High-density lipoprotein particle uptake and selective uptake of high-density lipoprotein-associated cholesteryl esters by J774 macrophages

High-density lipoprotein (HDL) cholesteryl esters are taken up by fibroblasts via HDL particle uptake and via selective uptake, i.e., cholesteryl ester uptake independent of HDL particle uptake. In the present study we investigated HDL selective uptake and HDL particle uptake by J774 macrophages. HDL3 (d = 1.125-1.21 g/ml) was labeled with intracellularly trapped tracers: 125I-labeled N-methyltyramine-cellobiose-apo A-I (125I-NMTC-apo A-I) to trace apolipoprotein A-I (apo A-I) and [3H]cholesteryl oleyl ether to trace cholesteryl esters. J774 macrophages, incubated at 37 degrees C in medium containing doubly labeled HDL3, took up 125I-NMTC-apo A-I, indicating HDL3 particle uptake (102.7 ng HDL3 protein/mg cell protein per 4 h at 20 micrograms/ml HDL3 protein). Apparent HDL3 uptake according to the uptake of [3H]cholesteryl oleyl ether (470.4 ng HDL3 protein/mg cell protein per 4 h at 20 micrograms/ml HDL3 protein) was in significant excess on 125I-NMTC-apo A-I uptake, i.e., J774 macrophages demonstrated selective uptake of HDL3 cholesteryl esters. To investigate regulation of HDL3 uptake, cell cholesterol was modified by preincubation with low-density lipoprotein (LDL) or acetylated LDL (acetyl-LDL). Afterwards, uptake of doubly labeled HDL3, LDL (apo B,E) receptor activity or cholesterol mass were determined. Preincubation with LDL or acetyl-LDL increased cell cholesterol up to approx. 3.5-fold over basal levels. Increased cell cholesterol had no effect on HDL3 particle uptake.
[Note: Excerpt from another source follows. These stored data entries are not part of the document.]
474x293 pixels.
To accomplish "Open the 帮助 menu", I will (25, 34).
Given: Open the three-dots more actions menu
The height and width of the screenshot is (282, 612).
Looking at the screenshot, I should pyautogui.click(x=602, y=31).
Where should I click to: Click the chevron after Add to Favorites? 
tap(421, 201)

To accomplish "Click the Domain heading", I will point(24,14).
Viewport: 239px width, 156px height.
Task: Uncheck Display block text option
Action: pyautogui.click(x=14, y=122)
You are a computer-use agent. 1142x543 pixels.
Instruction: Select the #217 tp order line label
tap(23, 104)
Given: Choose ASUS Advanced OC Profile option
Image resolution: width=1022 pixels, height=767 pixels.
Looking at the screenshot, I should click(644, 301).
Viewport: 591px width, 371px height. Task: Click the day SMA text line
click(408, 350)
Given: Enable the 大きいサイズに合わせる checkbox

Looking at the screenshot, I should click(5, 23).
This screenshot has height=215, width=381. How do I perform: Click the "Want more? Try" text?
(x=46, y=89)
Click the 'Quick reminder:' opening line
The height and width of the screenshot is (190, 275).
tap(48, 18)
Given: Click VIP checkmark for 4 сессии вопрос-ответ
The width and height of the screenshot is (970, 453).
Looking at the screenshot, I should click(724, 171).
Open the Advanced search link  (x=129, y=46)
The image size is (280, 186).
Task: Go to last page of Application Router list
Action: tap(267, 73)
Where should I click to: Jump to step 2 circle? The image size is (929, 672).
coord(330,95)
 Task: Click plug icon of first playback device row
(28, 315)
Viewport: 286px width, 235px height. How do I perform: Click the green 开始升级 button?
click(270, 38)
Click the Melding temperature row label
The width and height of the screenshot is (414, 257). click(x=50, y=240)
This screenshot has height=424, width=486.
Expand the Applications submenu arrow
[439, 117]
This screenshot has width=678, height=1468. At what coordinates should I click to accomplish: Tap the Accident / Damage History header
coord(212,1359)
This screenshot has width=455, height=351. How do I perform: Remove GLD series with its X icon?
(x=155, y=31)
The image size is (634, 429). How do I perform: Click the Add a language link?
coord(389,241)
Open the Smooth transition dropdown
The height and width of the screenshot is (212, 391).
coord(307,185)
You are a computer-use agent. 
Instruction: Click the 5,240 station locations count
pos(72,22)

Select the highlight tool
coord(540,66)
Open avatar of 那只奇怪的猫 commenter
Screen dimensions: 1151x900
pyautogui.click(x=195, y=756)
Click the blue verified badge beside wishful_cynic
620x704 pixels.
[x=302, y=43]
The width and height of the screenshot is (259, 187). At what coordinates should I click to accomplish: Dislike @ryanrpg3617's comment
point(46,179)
In contrast, LDL- and acetyl-LDL-loading decreased selective uptake (apparent uptake 606 vs. 366 ng HDL3 protein/mg cell protein per 4 h in unloaded versus acetyl-LDL-loaded cells at 20 micrograms HDL3 protein/ml). In parallel with decreased selective uptake, specific 125I-LDL degradation was down-regulated. Using heparin as well as excess unlabeled LDL, it was shown that HDL3 uptake is independent of LDL (apo B,E) receptors. In summary, J774 macrophages take up HDL3 particles. In addition, J774 cells also selectively take up HDL3-associated cholesteryl esters. HDL3 selective uptake, but not HDL3 particle uptake, can be regulated.